Abstract

The maturely dissected area immediately west of Cincinnati, Ohio, is underlain by rhythmically interbedded Upper Ordovician mud-stones and calcarenites that dip less than one-half degree to the northwest. Structure contours drawn on the lower and upper contacts of the Fairview Formation (lower Maysville) show very low and broad, northwest-plunging ridges and troughs that roughly coincide with present topographic highs and lows; these ridges and troughs may also reflect original sea-floor irregularities. Especially interesting are deformational structures visible in outcrops, i.e., small folds, thrust faults, and joints.

Typical structures are small asymmetric anticlinal folds, 1–3 feet high and 10 feet across, which are cut by one or more low-angle thrusts. The thrusts have dislocations up to 1 or 2 feet and terminate in bedding planes. These structures are observed almost exclusively in stream cuts, situated topographically below 700 feet elevation, stratigraphically in the Kope Formation and lower part of the Fairview Formation, and lithologically in thick mudstone beds separated by thin limestone layers. When the structures of the entire area are considered, a compilation of their strike directions produces a slight maximum to the north-northwest. Locally, they are generally transverse to the creek in which they occur although some types are parallel to it.

In decreasing abundance, systematic vertical joints have formed along four main directions–northwest, north-northeast, east-northeast, and north-northwest. The strongest trend follows the direction of a parallel drainage, as well as the ridges and troughs shown in the structure contours of the Fairview contacts, and the northwest prong of the Cincinnati Arch.

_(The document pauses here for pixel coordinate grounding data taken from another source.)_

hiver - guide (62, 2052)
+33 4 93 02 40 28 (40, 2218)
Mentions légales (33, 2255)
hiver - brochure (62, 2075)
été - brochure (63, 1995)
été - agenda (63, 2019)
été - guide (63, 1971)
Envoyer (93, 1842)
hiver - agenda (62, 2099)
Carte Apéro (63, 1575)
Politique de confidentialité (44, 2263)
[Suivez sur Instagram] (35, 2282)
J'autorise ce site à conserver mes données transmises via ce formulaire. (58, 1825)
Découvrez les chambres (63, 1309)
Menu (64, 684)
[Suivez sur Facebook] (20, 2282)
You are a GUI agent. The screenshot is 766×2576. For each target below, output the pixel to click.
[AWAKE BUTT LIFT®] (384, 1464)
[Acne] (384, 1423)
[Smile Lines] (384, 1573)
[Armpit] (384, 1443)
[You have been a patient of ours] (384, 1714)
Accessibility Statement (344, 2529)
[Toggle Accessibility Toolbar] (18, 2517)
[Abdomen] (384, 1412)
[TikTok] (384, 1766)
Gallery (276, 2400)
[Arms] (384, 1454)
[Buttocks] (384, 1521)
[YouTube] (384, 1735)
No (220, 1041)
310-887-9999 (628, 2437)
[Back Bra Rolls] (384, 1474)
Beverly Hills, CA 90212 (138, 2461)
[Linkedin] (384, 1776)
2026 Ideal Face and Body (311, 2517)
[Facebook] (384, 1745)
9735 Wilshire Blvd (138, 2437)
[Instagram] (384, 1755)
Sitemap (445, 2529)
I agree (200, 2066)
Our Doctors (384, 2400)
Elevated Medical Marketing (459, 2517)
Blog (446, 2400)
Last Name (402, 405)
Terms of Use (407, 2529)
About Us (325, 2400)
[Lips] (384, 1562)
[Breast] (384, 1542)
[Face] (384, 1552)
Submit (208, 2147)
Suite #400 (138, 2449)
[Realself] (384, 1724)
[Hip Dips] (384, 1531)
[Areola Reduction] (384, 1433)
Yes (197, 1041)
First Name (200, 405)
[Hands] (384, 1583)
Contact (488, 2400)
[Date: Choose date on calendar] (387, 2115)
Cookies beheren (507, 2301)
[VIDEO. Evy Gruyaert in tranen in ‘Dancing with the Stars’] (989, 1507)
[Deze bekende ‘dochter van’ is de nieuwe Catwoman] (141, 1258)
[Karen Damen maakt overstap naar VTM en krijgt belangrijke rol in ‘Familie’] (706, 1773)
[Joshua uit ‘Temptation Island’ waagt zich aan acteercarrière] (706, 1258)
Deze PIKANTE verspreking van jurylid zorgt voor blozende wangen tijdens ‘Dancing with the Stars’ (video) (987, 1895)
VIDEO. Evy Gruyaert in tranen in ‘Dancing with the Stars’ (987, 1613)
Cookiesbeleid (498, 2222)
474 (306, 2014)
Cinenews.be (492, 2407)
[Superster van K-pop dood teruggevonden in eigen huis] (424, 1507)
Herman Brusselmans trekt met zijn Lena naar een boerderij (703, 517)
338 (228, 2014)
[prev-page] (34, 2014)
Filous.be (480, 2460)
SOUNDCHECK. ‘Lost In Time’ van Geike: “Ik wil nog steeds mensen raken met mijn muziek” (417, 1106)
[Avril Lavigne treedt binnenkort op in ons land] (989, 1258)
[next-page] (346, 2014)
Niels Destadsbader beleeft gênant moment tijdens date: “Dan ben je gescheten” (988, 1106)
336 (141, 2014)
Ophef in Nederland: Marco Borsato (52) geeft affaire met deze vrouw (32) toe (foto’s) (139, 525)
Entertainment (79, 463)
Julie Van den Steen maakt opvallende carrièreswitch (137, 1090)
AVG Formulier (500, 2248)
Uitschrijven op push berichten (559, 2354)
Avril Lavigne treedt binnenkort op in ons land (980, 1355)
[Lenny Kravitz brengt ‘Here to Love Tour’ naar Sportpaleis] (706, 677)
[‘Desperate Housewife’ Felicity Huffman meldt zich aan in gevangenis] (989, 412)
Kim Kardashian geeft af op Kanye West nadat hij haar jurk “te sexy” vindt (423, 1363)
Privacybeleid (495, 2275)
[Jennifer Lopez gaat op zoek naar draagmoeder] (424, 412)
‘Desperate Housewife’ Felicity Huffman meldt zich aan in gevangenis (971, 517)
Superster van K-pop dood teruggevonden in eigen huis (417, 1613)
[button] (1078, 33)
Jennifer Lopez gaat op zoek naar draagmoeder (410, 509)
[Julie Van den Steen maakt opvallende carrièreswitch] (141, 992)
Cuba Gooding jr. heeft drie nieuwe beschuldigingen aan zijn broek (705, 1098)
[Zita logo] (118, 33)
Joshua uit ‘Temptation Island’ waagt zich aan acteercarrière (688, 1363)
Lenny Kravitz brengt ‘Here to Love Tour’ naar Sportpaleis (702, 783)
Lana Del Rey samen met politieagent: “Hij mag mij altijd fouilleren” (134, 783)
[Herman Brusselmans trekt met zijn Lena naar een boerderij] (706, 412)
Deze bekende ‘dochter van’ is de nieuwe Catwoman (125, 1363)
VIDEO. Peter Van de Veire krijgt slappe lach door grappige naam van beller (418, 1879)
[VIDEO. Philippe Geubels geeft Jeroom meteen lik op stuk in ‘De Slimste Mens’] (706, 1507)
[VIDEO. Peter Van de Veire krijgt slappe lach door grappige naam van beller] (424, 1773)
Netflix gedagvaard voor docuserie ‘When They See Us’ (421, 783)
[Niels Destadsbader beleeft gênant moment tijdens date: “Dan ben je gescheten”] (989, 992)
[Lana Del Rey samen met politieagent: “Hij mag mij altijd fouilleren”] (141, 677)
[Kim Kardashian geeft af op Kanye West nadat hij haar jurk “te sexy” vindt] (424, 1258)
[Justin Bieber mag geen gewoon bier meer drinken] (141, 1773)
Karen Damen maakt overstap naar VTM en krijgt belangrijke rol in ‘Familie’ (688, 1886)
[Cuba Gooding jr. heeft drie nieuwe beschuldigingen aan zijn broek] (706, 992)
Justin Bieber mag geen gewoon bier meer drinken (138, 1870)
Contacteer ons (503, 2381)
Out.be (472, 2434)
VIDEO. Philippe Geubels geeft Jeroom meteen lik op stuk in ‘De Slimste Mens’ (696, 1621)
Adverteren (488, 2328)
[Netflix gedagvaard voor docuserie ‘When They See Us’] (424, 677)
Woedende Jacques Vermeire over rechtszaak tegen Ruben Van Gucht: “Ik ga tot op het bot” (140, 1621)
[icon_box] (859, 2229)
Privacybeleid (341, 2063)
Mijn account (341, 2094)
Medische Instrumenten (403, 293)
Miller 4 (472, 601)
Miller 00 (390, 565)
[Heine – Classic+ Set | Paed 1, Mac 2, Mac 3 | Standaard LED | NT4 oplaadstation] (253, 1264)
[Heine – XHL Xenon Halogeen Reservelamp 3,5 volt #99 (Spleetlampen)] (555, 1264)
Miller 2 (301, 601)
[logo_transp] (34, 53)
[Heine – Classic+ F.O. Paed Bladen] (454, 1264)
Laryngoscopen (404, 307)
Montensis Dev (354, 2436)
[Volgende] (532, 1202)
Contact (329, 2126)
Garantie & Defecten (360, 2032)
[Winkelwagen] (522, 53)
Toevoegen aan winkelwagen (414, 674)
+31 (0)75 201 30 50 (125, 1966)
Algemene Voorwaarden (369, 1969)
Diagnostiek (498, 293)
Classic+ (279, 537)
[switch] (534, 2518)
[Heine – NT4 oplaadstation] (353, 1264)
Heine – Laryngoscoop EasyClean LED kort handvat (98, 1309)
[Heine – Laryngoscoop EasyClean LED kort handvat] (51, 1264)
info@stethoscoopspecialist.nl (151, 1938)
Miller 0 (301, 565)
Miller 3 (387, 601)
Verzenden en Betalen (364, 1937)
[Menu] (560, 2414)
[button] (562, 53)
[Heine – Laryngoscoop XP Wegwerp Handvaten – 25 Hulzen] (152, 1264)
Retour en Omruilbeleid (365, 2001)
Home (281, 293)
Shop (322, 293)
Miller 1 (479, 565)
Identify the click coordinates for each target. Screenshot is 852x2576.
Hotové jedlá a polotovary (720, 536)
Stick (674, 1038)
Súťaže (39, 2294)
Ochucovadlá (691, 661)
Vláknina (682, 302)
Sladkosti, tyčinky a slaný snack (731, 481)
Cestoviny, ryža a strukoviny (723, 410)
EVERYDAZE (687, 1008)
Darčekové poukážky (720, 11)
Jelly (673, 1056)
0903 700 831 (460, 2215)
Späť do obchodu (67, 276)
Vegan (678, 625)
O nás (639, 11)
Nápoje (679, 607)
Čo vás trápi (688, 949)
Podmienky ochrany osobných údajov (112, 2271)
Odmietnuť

The deformational structures, which are of complex origins, have been formed by gentle postdepositional draping of the beds over the regional Arch; unloading by erosion and intrastratal down-dip flow of mudstone by gravitational squeezing; expansion; and sliding and slumping. Broad irregularities of the depositional surfaces, the contrasting physical properties of the lithologies, the arrangement of the lithologies with increasing amounts of mudstone toward the bottom, and the mature topography are responsible for locally controlling the direction and magnitude of the deformational stresses and, hence, the location, attitude, size, and shape of these folds, faults, and joints.